AMY GOODMAN: Gustavo Esteva, we are going to turn now to a tribute to Brad Will from his friend and fellow musician, David Rovics.

DAVID ROVICS: Brad embodied the spirit of Indymedia. He was not just covering stories that the mainstream press ignores, such as the exciting violent revolutionary moment, which has gripped Oaxaca for several months now. Brad was not risking his life to get a good shot at a confrontation at a barricade because he might get a photo on the cover of a newspaper, get some perhaps well-deserved fame and money. He was posting his communiques on Indymedia for free.

Sure, Brad was filming in order to cover history, but he was there also to make history. Brad knew that a camera is a weapon, or hopefully a shield of some sort, and sometimes can serve to deescalate a situation, to protect people from being violated, beaten, killed. And Brad knew that if the independent media didn’t document history, nobody else would.

Brad deeply appreciated the power of music and culture. If he did not have a camera in his hands, he often had a guitar. During some of his many travels around Latin America, he wrote emails to me about the musicians he met, with whom he shared my songs and recordings. He particularly liked my song “Saint Patrick Battalion” and reportedly shared his rendition of it with lots of people. He would not live to know just how much his life and death would resemble the San Patricios who died fighting for Mexico during the first and the U.S. invasion of that country in the 1840s.
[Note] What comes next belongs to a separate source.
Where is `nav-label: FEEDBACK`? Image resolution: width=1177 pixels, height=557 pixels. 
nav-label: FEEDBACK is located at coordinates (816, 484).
Through all Brad did and saw on large swaths of three different continents, he somehow continually brought with him a boundless enthusiasm and obvious love of life, love of good parties and good riot. He was my favorite kind of person, my favorite kind of revolutionary: the sort who is just as comfortable talking about revolutionary theory, current events, music, relationships or smoking a bowl on a Manhattan rooftop at sunset, the kind of person who was alive in mind, body, and spirit in equal proportions.